- _TASK DETAILS_
Copy the material below verbatim, every line in its original order.
=== DATASET CONTENT ===
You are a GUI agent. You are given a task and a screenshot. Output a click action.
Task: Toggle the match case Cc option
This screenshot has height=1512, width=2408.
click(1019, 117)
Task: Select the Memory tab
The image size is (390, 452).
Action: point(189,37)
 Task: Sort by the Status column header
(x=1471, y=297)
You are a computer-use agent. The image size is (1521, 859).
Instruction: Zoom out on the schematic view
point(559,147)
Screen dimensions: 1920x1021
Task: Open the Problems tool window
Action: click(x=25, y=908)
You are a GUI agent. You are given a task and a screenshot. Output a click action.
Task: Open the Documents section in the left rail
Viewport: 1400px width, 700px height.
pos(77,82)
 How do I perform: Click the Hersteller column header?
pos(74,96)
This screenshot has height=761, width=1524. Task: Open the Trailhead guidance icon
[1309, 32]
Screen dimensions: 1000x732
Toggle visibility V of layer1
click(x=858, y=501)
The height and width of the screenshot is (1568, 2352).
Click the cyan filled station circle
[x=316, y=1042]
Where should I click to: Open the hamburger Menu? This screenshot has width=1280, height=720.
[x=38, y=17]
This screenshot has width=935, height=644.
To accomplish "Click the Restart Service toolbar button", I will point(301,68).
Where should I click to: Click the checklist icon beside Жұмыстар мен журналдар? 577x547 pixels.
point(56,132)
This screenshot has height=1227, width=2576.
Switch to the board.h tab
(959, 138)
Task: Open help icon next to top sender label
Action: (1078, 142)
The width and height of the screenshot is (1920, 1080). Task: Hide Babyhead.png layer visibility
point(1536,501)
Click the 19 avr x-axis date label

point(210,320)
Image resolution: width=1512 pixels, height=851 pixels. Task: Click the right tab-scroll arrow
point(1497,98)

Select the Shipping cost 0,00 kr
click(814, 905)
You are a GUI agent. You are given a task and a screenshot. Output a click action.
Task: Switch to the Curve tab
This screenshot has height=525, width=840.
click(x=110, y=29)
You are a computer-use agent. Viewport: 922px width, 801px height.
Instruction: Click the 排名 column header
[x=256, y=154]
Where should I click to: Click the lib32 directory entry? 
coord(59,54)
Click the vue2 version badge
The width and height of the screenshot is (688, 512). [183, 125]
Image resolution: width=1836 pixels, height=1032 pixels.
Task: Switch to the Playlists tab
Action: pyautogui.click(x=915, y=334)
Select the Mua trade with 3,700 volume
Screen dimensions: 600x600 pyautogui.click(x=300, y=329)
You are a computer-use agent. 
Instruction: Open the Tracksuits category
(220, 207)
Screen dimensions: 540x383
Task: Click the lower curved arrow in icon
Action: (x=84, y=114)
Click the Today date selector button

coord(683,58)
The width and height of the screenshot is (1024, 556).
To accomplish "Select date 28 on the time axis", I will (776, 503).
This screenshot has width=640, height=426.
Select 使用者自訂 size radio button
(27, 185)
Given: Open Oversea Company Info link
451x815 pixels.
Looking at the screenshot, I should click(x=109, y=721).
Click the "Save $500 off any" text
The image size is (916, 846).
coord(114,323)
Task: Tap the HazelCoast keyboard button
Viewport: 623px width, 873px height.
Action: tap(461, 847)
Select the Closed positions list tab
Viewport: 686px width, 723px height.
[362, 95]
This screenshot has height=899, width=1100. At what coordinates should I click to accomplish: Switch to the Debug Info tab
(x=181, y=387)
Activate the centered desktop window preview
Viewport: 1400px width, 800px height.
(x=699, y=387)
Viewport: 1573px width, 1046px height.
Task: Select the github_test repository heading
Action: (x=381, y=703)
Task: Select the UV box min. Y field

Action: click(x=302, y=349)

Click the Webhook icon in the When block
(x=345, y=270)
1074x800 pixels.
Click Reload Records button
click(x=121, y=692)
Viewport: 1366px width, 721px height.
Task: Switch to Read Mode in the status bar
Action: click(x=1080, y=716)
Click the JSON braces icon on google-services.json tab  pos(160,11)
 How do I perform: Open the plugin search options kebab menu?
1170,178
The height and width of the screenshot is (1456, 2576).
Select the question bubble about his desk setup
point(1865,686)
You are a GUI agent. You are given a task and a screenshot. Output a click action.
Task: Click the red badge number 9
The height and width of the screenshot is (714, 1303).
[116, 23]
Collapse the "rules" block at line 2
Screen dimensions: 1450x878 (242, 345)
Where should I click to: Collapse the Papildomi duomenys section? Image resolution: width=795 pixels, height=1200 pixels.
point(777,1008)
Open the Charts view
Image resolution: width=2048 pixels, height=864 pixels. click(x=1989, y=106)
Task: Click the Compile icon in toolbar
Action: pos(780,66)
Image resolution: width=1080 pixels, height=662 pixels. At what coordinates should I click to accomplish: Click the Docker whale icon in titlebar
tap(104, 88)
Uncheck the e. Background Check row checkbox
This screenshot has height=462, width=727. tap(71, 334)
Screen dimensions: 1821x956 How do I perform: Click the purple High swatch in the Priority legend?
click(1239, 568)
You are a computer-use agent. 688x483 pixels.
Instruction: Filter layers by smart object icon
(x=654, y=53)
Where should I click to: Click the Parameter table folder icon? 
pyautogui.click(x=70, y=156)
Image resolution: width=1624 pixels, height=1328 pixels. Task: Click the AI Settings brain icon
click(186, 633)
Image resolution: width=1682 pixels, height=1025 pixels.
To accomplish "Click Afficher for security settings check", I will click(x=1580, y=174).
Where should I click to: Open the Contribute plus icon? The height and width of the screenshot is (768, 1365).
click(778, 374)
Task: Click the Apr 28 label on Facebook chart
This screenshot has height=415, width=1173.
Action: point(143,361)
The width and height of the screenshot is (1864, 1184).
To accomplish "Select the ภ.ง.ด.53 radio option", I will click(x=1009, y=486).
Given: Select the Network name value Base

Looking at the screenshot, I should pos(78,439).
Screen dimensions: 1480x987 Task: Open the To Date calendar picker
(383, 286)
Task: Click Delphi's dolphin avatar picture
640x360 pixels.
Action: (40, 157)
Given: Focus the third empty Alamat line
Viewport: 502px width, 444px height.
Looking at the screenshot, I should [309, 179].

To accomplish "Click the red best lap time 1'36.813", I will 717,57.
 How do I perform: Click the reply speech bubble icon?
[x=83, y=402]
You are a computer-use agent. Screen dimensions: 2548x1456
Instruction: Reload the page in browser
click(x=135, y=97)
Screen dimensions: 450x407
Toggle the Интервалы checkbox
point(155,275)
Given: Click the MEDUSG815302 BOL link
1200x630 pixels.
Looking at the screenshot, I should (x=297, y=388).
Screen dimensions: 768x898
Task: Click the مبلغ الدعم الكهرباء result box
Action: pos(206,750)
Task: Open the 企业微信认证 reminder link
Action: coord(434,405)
===
- _OUTPUT OF THE TASK_
You are a GUI agent. You are given a task and a screenshot. Output a click action.
Task: Toggle the match case Cc option
This screenshot has height=1512, width=2408.
click(1019, 117)
Task: Select the Memory tab
The image size is (390, 452).
Action: point(189,37)
 Task: Sort by the Status column header
(x=1471, y=297)
You are a computer-use agent. The image size is (1521, 859).
Instruction: Zoom out on the schematic view
point(559,147)
Screen dimensions: 1920x1021
Task: Open the Problems tool window
Action: click(x=25, y=908)
You are a GUI agent. You are given a task and a screenshot. Output a click action.
Task: Open the Documents section in the left rail
Viewport: 1400px width, 700px height.
pos(77,82)
 How do I perform: Click the Hersteller column header?
pos(74,96)
This screenshot has height=761, width=1524. Task: Open the Trailhead guidance icon
[1309, 32]
Screen dimensions: 1000x732
Toggle visibility V of layer1
click(x=858, y=501)
The height and width of the screenshot is (1568, 2352).
Click the cyan filled station circle
[x=316, y=1042]
Where should I click to: Open the hamburger Menu? This screenshot has width=1280, height=720.
[x=38, y=17]
This screenshot has width=935, height=644.
To accomplish "Click the Restart Service toolbar button", I will point(301,68).
Where should I click to: Click the checklist icon beside Жұмыстар мен журналдар? 577x547 pixels.
point(56,132)
This screenshot has height=1227, width=2576.
Switch to the board.h tab
(959, 138)
Task: Open help icon next to top sender label
Action: (1078, 142)
The width and height of the screenshot is (1920, 1080). Task: Hide Babyhead.png layer visibility
point(1536,501)
Click the 19 avr x-axis date label

point(210,320)
Image resolution: width=1512 pixels, height=851 pixels. Task: Click the right tab-scroll arrow
point(1497,98)

Select the Shipping cost 0,00 kr
click(814, 905)
You are a GUI agent. You are given a task and a screenshot. Output a click action.
Task: Switch to the Curve tab
This screenshot has height=525, width=840.
click(x=110, y=29)
You are a computer-use agent. Viewport: 922px width, 801px height.
Instruction: Click the 排名 column header
[x=256, y=154]
Where should I click to: Click the lib32 directory entry? 
coord(59,54)
Click the vue2 version badge
The width and height of the screenshot is (688, 512). [183, 125]
Image resolution: width=1836 pixels, height=1032 pixels.
Task: Switch to the Playlists tab
Action: pyautogui.click(x=915, y=334)
Select the Mua trade with 3,700 volume
Screen dimensions: 600x600 pyautogui.click(x=300, y=329)
You are a computer-use agent. 
Instruction: Open the Tracksuits category
(220, 207)
Screen dimensions: 540x383
Task: Click the lower curved arrow in icon
Action: (x=84, y=114)
Click the Today date selector button

coord(683,58)
The width and height of the screenshot is (1024, 556).
To accomplish "Select date 28 on the time axis", I will (776, 503).
This screenshot has width=640, height=426.
Select 使用者自訂 size radio button
(27, 185)
Given: Open Oversea Company Info link
451x815 pixels.
Looking at the screenshot, I should click(x=109, y=721).
Click the "Save $500 off any" text
The image size is (916, 846).
coord(114,323)
Task: Tap the HazelCoast keyboard button
Viewport: 623px width, 873px height.
Action: tap(461, 847)
Select the Closed positions list tab
Viewport: 686px width, 723px height.
[362, 95]
This screenshot has height=899, width=1100. At what coordinates should I click to accomplish: Switch to the Debug Info tab
(x=181, y=387)
Activate the centered desktop window preview
Viewport: 1400px width, 800px height.
(x=699, y=387)
Viewport: 1573px width, 1046px height.
Task: Select the github_test repository heading
Action: (x=381, y=703)
Task: Select the UV box min. Y field

Action: click(x=302, y=349)

Click the Webhook icon in the When block
(x=345, y=270)
1074x800 pixels.
Click Reload Records button
click(x=121, y=692)
Viewport: 1366px width, 721px height.
Task: Switch to Read Mode in the status bar
Action: click(x=1080, y=716)
Click the JSON braces icon on google-services.json tab  pos(160,11)
 How do I perform: Open the plugin search options kebab menu?
1170,178
The height and width of the screenshot is (1456, 2576).
Select the question bubble about his desk setup
point(1865,686)
You are a GUI agent. You are given a task and a screenshot. Output a click action.
Task: Click the red badge number 9
The height and width of the screenshot is (714, 1303).
[116, 23]
Collapse the "rules" block at line 2
Screen dimensions: 1450x878 (242, 345)
Where should I click to: Collapse the Papildomi duomenys section? Image resolution: width=795 pixels, height=1200 pixels.
point(777,1008)
Open the Charts view
Image resolution: width=2048 pixels, height=864 pixels. click(x=1989, y=106)
Task: Click the Compile icon in toolbar
Action: pos(780,66)
Image resolution: width=1080 pixels, height=662 pixels. At what coordinates should I click to accomplish: Click the Docker whale icon in titlebar
tap(104, 88)
Uncheck the e. Background Check row checkbox
This screenshot has height=462, width=727. tap(71, 334)
Screen dimensions: 1821x956 How do I perform: Click the purple High swatch in the Priority legend?
click(1239, 568)
You are a computer-use agent. 688x483 pixels.
Instruction: Filter layers by smart object icon
(x=654, y=53)
Where should I click to: Click the Parameter table folder icon? 
pyautogui.click(x=70, y=156)
Image resolution: width=1624 pixels, height=1328 pixels. Task: Click the AI Settings brain icon
click(186, 633)
Image resolution: width=1682 pixels, height=1025 pixels.
To accomplish "Click Afficher for security settings check", I will click(x=1580, y=174).
Where should I click to: Open the Contribute plus icon? The height and width of the screenshot is (768, 1365).
click(778, 374)
Task: Click the Apr 28 label on Facebook chart
This screenshot has height=415, width=1173.
Action: point(143,361)
The width and height of the screenshot is (1864, 1184).
To accomplish "Select the ภ.ง.ด.53 radio option", I will click(x=1009, y=486).
Given: Select the Network name value Base

Looking at the screenshot, I should pos(78,439).
Screen dimensions: 1480x987 Task: Open the To Date calendar picker
(383, 286)
Task: Click Delphi's dolphin avatar picture
640x360 pixels.
Action: (40, 157)
Given: Focus the third empty Alamat line
Viewport: 502px width, 444px height.
Looking at the screenshot, I should [309, 179].

To accomplish "Click the red best lap time 1'36.813", I will 717,57.
 How do I perform: Click the reply speech bubble icon?
[x=83, y=402]
You are a computer-use agent. Screen dimensions: 2548x1456
Instruction: Reload the page in browser
click(x=135, y=97)
Screen dimensions: 450x407
Toggle the Интервалы checkbox
point(155,275)
Given: Click the MEDUSG815302 BOL link
1200x630 pixels.
Looking at the screenshot, I should (x=297, y=388).
Screen dimensions: 768x898
Task: Click the مبلغ الدعم الكهرباء result box
Action: pos(206,750)
Task: Open the 企业微信认证 reminder link
Action: coord(434,405)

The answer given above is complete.